What is Serverless Computing?
Serverless Computing is a cloud execution model where the provider automatically manages server infrastructure, scaling, and availability — developers deploy code as functions that run on-demand, and are billed only for actual execution time rather than reserved capacity.
Serverless Computing: Full Explanation
Despite the name, serverless computing still uses servers — you just don't see, manage, or pay for them when they're idle. The cloud provider handles all infrastructure management: provisioning, scaling, patching, and availability. You provide a function (a piece of code) and a trigger (an HTTP request, a file upload, a schedule), and the provider runs it on demand.
The key economic model is event-driven billing: you pay per request and per millisecond of execution, not for a server running 24/7. For workloads with variable or unpredictable traffic, this can reduce costs by 90%+ compared to provisioning dedicated servers.
The major serverless offerings are AWS Lambda, Azure Functions, and Google Cloud Functions. All three follow the same model: write a function in your preferred language (Python, Node.js, Java, etc.), deploy it, and it runs automatically when triggered.
Key Facts About Serverless Computing
- ✓Serverless eliminates server management — no OS patching, capacity planning, or scaling configuration.
- ✓Billing is per-invocation and per-execution-millisecond, not per-hour of server uptime.
- ✓Cold start latency (50ms–3s on first invocation) is the main trade-off vs always-on servers.
- ✓Ideal for: API backends, event-driven processing, scheduled tasks, and AI inference wrappers.
- ✓AWS Lambda, Azure Functions, and GCP Cloud Functions are the three major platforms.
- ✓Serverless is increasingly used to wrap LLM API calls — deploy a function that calls OpenAI/Anthropic and returns responses to your application.
Real-World Example: IT Services
A startup built an AI-powered document processing service on AWS Lambda. When a PDF is uploaded to S3, a Lambda function triggers, sends the document to Claude for structured data extraction, and stores the result in DynamoDB. The entire pipeline costs under ₹2 per 1,000 documents processed — with no server management overhead. The same architecture using EC2 instances would require 3 managed servers and significant DevOps overhead.
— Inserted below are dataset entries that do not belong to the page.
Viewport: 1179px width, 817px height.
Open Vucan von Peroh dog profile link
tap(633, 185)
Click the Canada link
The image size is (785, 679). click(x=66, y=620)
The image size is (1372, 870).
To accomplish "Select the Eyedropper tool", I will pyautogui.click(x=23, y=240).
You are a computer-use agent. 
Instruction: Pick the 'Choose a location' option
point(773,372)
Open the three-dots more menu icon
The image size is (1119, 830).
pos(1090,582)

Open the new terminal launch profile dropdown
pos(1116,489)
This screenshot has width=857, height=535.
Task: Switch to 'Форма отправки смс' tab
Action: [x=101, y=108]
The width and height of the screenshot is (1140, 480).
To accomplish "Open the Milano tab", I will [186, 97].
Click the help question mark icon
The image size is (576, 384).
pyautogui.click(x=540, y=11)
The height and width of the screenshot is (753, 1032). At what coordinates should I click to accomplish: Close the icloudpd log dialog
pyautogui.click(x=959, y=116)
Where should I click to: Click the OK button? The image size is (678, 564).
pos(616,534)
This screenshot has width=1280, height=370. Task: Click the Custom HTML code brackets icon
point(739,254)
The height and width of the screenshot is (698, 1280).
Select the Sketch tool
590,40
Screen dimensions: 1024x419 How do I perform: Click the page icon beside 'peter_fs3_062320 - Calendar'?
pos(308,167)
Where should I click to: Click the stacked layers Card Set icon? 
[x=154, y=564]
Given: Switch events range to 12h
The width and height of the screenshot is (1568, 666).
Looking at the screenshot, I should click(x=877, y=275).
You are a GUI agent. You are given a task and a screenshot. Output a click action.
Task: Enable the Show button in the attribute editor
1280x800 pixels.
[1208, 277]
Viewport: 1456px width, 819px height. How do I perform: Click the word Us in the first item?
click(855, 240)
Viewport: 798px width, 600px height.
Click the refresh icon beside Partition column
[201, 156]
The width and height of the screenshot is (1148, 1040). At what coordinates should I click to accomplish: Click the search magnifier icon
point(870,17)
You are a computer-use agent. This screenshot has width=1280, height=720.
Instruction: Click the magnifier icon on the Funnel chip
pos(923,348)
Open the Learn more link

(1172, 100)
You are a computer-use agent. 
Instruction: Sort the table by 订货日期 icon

Frequently Asked Questions
Is serverless always cheaper than using virtual machines?
For variable or low-traffic workloads, serverless is almost always cheaper. For high-traffic, consistently utilised workloads, reserved EC2/VM instances can be cheaper. The break-even point varies by workload — most cloud providers offer cost calculators to compare.
What is a cold start in serverless?
A cold start occurs when a function that has been idle is invoked — the provider must initialise the execution environment, which adds 50ms to 3 seconds of latency. Functions that are invoked frequently stay "warm" and avoid cold starts. For latency-sensitive applications, provisioned concurrency (keeping functions pre-warmed) is available at extra cost.
Can I run AI models directly in serverless functions?
Small ML models can run directly in Lambda/Functions (within memory and timeout limits). For large language models or GPU-intensive inference, serverless functions are better used as API wrappers that call managed AI services (AWS Bedrock, Azure OpenAI, Vertex AI) rather than running models directly.